Render the listing as a numbered list, starting with the line containing "Find the location of a" and continuing through the line containing "city-name: 厦门 is". Leave out blank lines.

(Data pulled from a collection)
------------------------------------

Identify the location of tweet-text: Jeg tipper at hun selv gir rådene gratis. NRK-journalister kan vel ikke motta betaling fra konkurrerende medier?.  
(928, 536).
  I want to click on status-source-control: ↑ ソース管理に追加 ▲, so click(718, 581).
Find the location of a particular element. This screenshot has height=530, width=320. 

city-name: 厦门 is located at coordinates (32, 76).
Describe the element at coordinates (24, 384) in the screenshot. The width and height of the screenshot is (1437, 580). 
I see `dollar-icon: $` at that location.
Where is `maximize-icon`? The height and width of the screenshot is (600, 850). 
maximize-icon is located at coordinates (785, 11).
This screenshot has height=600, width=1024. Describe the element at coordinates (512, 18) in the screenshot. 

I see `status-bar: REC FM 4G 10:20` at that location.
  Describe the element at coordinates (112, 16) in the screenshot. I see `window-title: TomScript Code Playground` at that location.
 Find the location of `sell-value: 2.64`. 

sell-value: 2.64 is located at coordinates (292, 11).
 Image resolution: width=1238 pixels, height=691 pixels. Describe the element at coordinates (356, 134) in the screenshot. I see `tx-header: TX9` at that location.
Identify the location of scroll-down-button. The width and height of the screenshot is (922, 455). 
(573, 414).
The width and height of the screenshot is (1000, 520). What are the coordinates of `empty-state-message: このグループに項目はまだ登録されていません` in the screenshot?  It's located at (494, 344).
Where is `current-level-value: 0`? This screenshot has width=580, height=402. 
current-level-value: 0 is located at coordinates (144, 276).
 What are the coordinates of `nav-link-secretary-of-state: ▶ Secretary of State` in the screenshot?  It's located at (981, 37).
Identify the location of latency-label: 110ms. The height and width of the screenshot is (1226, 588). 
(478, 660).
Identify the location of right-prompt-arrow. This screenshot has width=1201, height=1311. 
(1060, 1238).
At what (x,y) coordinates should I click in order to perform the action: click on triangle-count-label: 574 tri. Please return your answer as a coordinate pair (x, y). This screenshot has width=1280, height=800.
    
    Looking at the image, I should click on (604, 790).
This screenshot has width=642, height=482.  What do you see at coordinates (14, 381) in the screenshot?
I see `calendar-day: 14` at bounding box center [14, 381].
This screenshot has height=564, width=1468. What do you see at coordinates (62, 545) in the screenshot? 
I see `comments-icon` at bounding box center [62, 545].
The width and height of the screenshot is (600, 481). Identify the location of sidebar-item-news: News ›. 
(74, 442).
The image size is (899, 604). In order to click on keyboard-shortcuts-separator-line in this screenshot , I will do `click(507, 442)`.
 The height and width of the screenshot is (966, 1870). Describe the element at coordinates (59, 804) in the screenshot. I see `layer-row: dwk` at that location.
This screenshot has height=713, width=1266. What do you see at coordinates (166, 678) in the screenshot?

------------------------------------

_Your solution_:
1. Find the location of a particular element. This screenshot has height=530, width=320. 
2. city-name: 厦门 is located at coordinates (32, 76).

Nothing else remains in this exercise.